§ **Your instructions**
Format the material from the line containing "What do you see at coordinates (54, 456)" through the line containing "download-icon is located" as a JSON list of strings, with one string per line and blank lines omitted.
BEGIN Source material
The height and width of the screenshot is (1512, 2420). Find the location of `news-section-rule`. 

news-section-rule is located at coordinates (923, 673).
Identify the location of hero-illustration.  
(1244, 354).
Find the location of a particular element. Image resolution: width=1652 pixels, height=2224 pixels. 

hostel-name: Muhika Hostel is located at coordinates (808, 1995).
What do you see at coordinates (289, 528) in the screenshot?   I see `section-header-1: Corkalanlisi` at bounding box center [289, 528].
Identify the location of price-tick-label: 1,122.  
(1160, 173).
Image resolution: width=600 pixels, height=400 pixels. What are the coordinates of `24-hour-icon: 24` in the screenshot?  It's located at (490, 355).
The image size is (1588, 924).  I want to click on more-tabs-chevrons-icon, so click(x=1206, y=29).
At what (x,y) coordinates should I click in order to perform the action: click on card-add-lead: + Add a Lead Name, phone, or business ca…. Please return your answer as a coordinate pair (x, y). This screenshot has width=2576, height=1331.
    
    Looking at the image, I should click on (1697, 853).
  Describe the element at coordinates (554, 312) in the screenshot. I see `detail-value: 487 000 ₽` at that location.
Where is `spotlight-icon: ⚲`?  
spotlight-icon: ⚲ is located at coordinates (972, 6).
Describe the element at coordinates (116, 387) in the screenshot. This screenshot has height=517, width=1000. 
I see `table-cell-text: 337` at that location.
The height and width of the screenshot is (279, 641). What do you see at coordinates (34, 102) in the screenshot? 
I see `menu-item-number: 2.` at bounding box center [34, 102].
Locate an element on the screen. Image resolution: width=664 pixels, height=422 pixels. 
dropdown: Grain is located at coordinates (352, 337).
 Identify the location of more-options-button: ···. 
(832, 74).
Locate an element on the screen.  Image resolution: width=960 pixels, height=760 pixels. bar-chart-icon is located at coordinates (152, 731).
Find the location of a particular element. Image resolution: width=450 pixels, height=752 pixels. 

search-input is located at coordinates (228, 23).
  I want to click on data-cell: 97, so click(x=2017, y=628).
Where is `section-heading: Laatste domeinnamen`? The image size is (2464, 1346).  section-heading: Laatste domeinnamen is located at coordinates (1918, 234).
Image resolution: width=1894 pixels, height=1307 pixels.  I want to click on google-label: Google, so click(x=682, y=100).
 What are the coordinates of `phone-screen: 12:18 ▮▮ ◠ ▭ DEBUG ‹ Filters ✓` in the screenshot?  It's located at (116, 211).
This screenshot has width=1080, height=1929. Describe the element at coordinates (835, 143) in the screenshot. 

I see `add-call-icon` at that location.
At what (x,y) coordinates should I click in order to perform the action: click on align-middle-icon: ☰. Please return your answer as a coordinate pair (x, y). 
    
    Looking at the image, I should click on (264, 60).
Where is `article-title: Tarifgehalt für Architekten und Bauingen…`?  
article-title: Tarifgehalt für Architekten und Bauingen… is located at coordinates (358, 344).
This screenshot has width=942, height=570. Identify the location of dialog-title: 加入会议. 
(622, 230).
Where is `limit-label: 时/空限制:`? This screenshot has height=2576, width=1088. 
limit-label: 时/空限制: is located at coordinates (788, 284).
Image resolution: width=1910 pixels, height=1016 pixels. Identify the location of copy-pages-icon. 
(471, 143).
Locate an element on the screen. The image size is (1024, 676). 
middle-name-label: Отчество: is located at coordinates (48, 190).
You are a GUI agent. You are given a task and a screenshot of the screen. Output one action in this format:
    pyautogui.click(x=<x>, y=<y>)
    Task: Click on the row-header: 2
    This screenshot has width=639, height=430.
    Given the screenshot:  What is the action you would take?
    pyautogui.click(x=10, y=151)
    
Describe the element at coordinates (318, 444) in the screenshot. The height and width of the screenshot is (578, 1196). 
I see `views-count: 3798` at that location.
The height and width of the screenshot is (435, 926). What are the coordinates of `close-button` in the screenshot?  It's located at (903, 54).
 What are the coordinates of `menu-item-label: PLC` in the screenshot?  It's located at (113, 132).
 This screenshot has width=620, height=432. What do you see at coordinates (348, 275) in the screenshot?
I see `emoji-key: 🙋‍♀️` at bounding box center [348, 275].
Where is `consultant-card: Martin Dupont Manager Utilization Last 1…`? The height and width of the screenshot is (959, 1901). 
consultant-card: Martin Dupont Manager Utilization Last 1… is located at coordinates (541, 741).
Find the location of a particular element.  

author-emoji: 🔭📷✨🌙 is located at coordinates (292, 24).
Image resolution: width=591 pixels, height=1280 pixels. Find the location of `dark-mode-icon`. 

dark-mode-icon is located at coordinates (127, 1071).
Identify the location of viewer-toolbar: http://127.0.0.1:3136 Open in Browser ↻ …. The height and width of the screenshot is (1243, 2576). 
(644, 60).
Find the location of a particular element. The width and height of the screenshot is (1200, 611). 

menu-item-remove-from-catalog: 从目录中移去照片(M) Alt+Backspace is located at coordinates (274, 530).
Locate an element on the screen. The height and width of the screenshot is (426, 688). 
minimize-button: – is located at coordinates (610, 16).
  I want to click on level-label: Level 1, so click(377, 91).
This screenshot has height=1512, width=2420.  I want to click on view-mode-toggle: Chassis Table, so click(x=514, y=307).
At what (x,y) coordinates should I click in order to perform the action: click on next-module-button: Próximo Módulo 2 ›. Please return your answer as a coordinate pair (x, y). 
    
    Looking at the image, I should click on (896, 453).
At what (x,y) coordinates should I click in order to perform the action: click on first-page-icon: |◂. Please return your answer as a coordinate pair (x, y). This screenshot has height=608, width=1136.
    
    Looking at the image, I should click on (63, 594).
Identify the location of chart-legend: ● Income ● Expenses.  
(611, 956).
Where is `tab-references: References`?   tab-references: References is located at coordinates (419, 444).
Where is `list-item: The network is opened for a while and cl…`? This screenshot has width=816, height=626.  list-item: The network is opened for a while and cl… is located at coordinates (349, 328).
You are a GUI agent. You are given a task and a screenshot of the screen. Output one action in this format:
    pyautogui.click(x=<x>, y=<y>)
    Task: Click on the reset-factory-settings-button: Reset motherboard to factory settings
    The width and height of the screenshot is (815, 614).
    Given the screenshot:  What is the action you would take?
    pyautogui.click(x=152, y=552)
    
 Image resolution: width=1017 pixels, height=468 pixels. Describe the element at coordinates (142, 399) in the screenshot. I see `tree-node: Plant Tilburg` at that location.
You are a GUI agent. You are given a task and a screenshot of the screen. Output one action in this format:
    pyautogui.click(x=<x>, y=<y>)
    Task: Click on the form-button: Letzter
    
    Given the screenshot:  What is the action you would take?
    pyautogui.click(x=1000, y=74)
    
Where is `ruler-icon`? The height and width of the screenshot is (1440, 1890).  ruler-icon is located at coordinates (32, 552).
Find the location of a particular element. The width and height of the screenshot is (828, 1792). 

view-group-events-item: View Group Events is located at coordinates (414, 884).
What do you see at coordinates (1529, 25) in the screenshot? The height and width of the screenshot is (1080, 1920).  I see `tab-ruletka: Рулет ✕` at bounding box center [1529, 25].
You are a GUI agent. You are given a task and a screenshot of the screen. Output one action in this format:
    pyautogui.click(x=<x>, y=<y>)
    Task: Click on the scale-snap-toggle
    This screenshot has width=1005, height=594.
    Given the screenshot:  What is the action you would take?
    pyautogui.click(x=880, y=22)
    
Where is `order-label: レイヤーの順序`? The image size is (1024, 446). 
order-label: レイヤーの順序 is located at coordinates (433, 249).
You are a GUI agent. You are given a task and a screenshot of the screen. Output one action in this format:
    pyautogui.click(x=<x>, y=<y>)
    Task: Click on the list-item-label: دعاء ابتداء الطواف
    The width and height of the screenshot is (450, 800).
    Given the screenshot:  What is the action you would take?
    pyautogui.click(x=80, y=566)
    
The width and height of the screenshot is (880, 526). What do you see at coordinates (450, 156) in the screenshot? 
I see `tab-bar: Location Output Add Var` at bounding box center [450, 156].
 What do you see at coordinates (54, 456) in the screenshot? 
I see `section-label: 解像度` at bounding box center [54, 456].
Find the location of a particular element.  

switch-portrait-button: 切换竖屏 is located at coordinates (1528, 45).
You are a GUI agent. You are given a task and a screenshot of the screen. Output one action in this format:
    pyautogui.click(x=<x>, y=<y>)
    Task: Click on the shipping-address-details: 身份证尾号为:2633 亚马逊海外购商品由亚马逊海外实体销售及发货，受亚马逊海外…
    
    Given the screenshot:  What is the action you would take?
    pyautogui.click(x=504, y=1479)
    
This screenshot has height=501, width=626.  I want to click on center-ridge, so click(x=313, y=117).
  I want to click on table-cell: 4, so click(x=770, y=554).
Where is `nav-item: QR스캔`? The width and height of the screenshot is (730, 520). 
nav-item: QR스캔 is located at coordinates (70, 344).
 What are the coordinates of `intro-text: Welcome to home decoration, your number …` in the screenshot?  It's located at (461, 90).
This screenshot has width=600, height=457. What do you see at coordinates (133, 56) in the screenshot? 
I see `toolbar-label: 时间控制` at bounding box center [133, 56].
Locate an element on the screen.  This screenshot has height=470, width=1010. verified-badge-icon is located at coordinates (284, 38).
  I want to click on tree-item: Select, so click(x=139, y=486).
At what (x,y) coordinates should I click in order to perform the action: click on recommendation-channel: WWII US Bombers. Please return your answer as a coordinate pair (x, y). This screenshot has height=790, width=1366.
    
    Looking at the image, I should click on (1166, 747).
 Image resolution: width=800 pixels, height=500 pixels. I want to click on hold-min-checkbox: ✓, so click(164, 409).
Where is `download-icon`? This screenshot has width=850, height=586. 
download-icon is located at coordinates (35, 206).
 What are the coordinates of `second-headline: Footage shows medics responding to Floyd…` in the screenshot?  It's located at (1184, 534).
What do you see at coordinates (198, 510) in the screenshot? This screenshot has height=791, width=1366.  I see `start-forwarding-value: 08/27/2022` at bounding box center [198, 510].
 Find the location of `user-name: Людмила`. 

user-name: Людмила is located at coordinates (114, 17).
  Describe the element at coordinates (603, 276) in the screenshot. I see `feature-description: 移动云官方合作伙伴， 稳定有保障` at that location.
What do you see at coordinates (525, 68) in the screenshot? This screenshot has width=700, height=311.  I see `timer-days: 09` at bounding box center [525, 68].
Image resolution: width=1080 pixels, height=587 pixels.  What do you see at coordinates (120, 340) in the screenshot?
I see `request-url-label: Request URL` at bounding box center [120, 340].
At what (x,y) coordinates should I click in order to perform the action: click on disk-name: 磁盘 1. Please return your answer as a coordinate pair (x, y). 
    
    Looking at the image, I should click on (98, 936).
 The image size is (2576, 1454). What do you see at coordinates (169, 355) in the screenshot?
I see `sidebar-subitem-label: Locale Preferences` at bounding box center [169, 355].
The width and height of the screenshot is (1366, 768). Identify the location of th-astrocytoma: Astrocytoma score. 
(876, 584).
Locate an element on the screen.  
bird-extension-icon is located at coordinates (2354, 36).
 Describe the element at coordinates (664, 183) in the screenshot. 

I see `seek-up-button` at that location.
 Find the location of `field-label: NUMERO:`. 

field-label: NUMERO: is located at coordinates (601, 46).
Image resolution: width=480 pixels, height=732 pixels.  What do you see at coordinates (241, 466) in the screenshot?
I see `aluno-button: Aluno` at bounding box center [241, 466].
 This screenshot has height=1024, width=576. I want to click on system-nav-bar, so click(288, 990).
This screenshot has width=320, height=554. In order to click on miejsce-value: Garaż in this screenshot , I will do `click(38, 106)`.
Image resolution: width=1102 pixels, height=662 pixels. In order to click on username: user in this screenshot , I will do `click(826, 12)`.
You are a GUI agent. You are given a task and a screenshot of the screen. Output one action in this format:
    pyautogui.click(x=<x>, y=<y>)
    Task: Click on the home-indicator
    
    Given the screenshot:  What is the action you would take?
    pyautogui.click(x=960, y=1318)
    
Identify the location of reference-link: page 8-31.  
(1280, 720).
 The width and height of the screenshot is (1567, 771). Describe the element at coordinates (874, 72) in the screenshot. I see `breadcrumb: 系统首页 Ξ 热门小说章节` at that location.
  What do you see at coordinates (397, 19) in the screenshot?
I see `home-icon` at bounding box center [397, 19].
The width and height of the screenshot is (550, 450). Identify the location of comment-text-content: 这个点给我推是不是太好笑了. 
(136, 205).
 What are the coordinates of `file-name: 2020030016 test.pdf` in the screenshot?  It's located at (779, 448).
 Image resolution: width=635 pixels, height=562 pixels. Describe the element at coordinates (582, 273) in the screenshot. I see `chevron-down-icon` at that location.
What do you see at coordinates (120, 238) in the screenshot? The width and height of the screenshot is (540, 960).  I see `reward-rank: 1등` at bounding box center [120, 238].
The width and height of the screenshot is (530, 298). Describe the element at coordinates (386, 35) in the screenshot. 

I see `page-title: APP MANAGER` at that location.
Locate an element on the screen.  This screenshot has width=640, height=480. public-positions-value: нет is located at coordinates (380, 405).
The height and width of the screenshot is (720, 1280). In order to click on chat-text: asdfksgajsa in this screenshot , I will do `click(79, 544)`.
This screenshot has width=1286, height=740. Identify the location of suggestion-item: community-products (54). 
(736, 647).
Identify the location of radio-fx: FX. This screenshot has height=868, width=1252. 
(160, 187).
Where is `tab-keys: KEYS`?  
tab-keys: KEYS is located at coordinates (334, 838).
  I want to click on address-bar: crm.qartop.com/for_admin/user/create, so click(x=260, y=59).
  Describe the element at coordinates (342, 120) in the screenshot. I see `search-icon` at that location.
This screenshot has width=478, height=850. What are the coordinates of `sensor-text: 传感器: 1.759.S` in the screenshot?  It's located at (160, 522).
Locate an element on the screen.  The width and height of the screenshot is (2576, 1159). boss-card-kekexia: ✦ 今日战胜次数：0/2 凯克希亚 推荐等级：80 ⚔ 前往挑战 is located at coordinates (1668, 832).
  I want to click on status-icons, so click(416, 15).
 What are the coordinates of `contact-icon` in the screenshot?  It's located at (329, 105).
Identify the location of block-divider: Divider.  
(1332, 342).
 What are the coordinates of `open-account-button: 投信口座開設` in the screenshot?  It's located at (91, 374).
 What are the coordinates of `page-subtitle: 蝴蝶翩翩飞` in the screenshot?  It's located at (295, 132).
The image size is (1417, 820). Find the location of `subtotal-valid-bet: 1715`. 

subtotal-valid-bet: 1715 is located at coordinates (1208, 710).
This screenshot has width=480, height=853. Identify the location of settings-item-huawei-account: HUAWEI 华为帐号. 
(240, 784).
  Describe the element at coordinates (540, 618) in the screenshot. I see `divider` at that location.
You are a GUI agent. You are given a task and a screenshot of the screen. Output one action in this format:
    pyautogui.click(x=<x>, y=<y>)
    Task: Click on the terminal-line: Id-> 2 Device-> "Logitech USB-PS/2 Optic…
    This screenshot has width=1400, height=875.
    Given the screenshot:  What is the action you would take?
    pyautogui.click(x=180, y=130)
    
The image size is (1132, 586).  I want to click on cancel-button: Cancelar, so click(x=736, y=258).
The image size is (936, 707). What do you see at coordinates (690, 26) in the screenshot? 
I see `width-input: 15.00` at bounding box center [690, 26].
END Source material
§ **Reply to the exercise**
[
  " What do you see at coordinates (54, 456) in the screenshot? ",
  "I see `section-label: 解像度` at bounding box center [54, 456].",
  "Find the location of a particular element.  ",
  "switch-portrait-button: 切换竖屏 is located at coordinates (1528, 45).",
  "You are a GUI agent. You are given a task and a screenshot of the screen. Output one action in this format:",
  "    pyautogui.click(x=<x>, y=<y>)",
  "    Task: Click on the shipping-address-details: 身份证尾号为:2633 亚马逊海外购商品由亚马逊海外实体销售及发货，受亚马逊海外…",
  "    Given the screenshot:  What is the action you would take?",
  "    pyautogui.click(x=504, y=1479)",
  "This screenshot has height=501, width=626.  I want to click on center-ridge, so click(x=313, y=117).",
  "  I want to click on table-cell: 4, so click(x=770, y=554).",
  "Where is `nav-item: QR스캔`? The width and height of the screenshot is (730, 520). ",
  "nav-item: QR스캔 is located at coordinates (70, 344).",
  " What are the coordinates of `intro-text: Welcome to home decoration, your number …` in the screenshot?  It's located at (461, 90).",
  "This screenshot has width=600, height=457. What do you see at coordinates (133, 56) in the screenshot? ",
  "I see `toolbar-label: 时间控制` at bounding box center [133, 56].",
  "Locate an element on the screen.  This screenshot has height=470, width=1010. verified-badge-icon is located at coordinates (284, 38).",
  "  I want to click on tree-item: Select, so click(x=139, y=486).",
  "At what (x,y) coordinates should I click in order to perform the action: click on recommendation-channel: WWII US Bombers. Please return your answer as a coordinate pair (x, y). This screenshot has height=790, width=1366.",
  "    Looking at the image, I should click on (1166, 747).",
  " Image resolution: width=800 pixels, height=500 pixels. I want to click on hold-min-checkbox: ✓, so click(164, 409).",
  "Where is `download-icon`? This screenshot has width=850, height=586. ",
  "download-icon is located at coordinates (35, 206)."
]